Men Shouldn't Have a Say on Abortion

By:  Rachel Marsden

I am a compassionate, pro-life conservative. As such, I believe that abortion has to stay legal.

If you subscribe to the "full meal deal" package of either liberalism or conservatism, then this statement likely confuses you. Good. Swallowing an ideology holus bolus - signing up for the team, pulling on the jersey and saying, "Tell me what to do/think now, coach!" - is for major-league morons who are incapable of independent thought.

South Dakota's recent move to pass the most restrictive anti-abortion bill since Roe v. Wade has many conservatives wetting themselves with excitement - including, apparently, the Sun's Michael Coren, who gushed over the idea in his column last week, suggesting Canada should take similar measures.

If you're a man, like Coren, allow me to illustrate where your "abortion rights" begin and end: Say you're at a theme park, eyeing up the roller coaster. It looks like such a blast that, in your excitement, you blow past the entranceway warning signs.

When you get off (no pun intended), your neck and back feel as though you've just spent the day as Jackie Chan's stunt-double, and you realize that maybe you should have paid more attention to the fine print. Now you want to sue for whiplash and tell the amusement park operator how to run the place. Tough luck. Next time, choose better. The same goes for whatever woman you're "riding." Once that lap bar goes down and you're locked in, she's in control.

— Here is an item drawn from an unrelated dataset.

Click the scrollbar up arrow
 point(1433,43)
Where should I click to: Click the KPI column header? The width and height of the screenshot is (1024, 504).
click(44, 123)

That being said, women with a flagrant disregard for life, who use abortion as a regular form of birth control, make me sick. There are so many surefire forms of contraception out there now that there's no such thing as an "accident."

If you're just too stupid to figure out that you shouldn't have unprotected sex during those few hours every month when you're capable of conceiving, no life that you produce as a result should be snuffed out because of your idiocy. If you don't want to keep the kid, then people like Angelina Jolie and Brad Pitt will gladly adopt it. (I don't believe they have a souvenir mascot, er, child from Canada in their "miniature United Nations collection" yet.)

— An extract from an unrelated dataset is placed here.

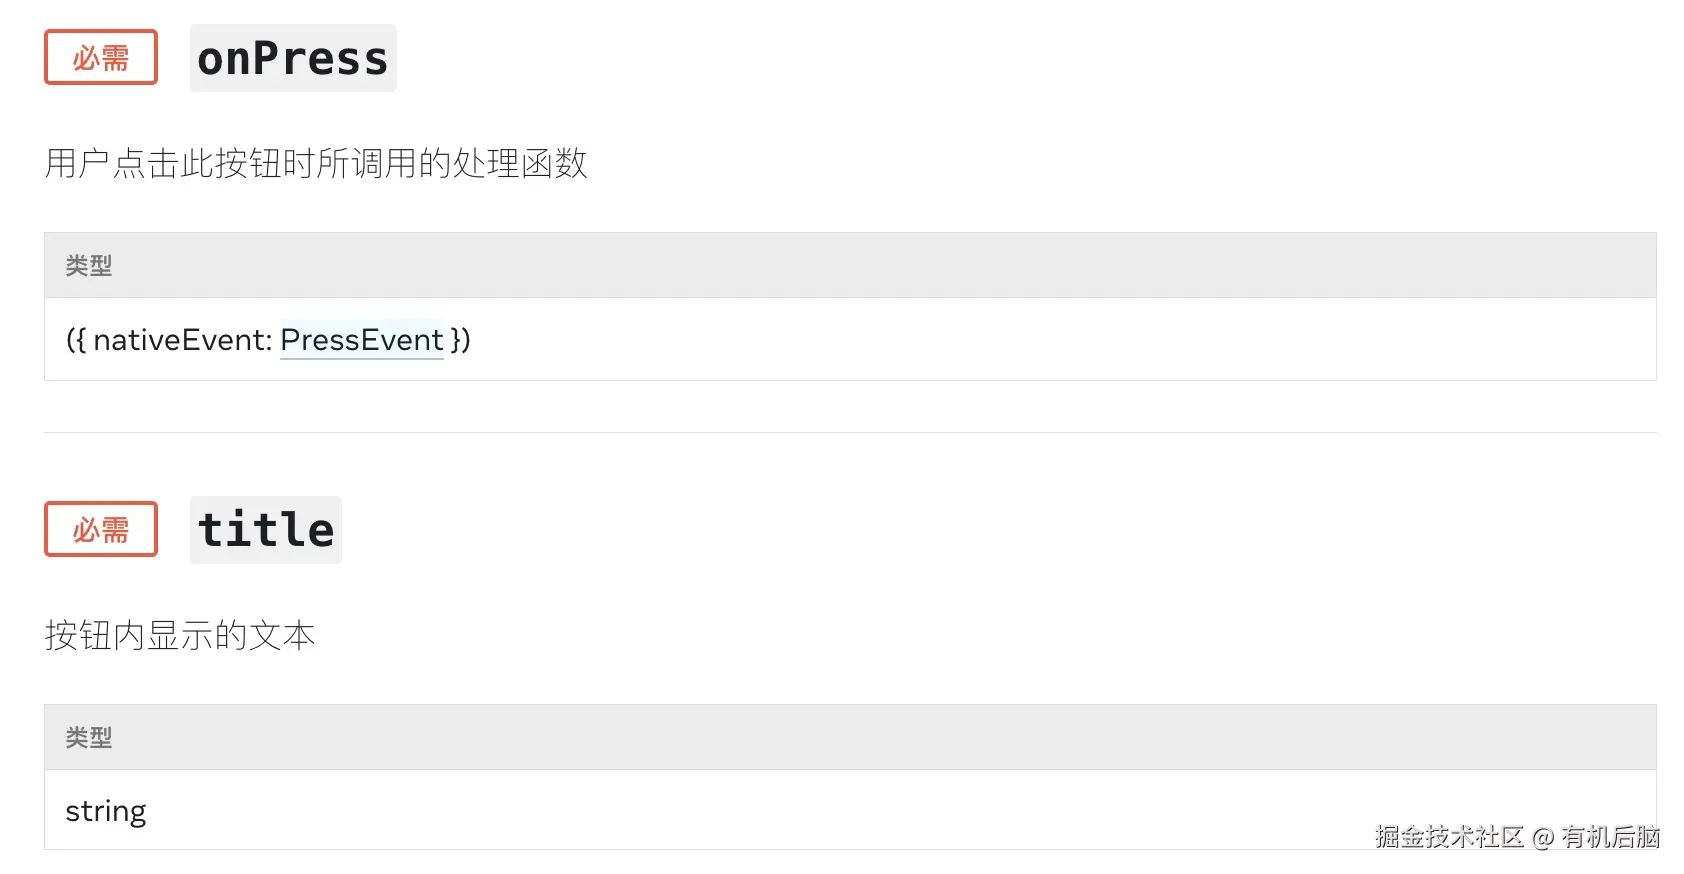Click the nativeEvent text in type cell
Image resolution: width=1684 pixels, height=874 pixels.
(x=183, y=340)
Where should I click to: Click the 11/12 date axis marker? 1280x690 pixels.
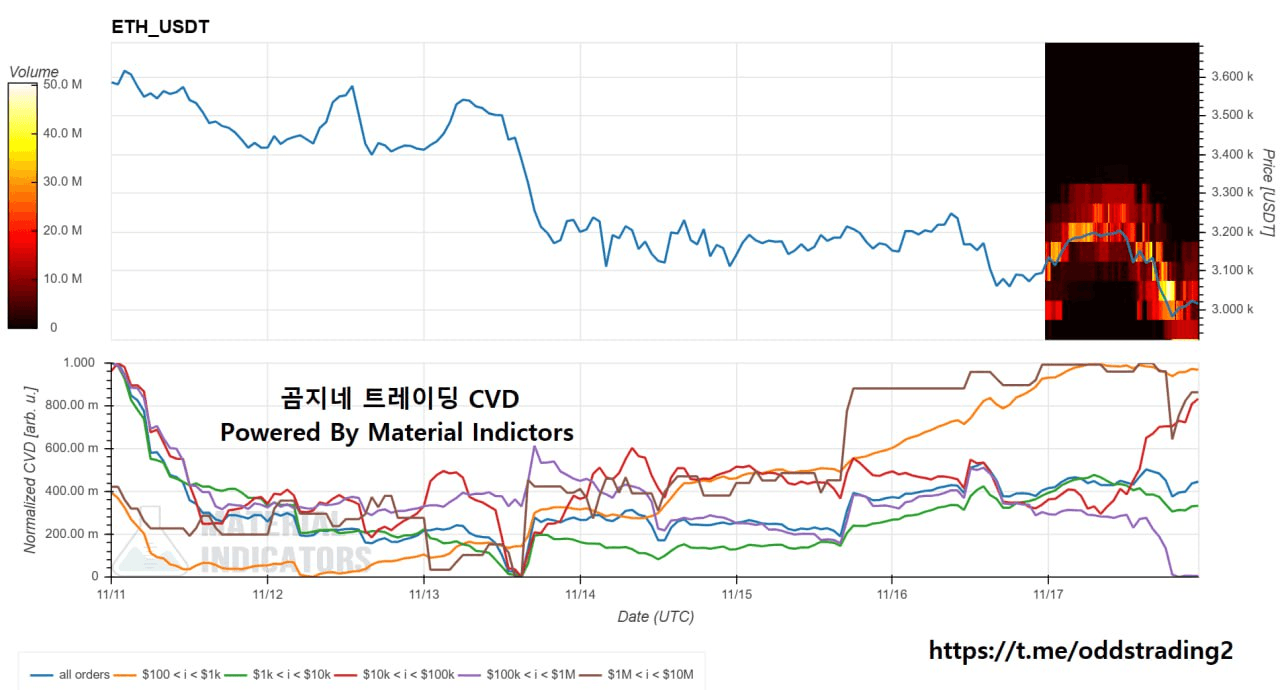267,593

But many conservatives say they're "pro-life" when they're really just "pro-existence." Until technology allows for "in utero" repair of a severely handicapped fetus that fails to miscarry naturally, the mother must have the final word on its viability.

We put down decrepit pets out of mercy, saying, "He's suffering, and that's no life." Unborn human beings deserve the same respect. The same goes for the products of incest and rape. What sort of quality of life is that person really going to have? Only a mother can make that sort of decision.

It's easy for men to argue that women should have to carry around a product of rape or incest for nine months. Would these same guys spend even a few minutes keeping an eye on some guy's beer mug at the pub after being punched in the face by the same thug?

Hey, guys: How about I refrain from telling you whether you should sacrifice sexual performance in favour of those formulas that help you combat baldness, and in return, you stop trying to tell women what to do when it comes to childbirth?

If God had meant for you to be the one in charge, He would've given you a uterus.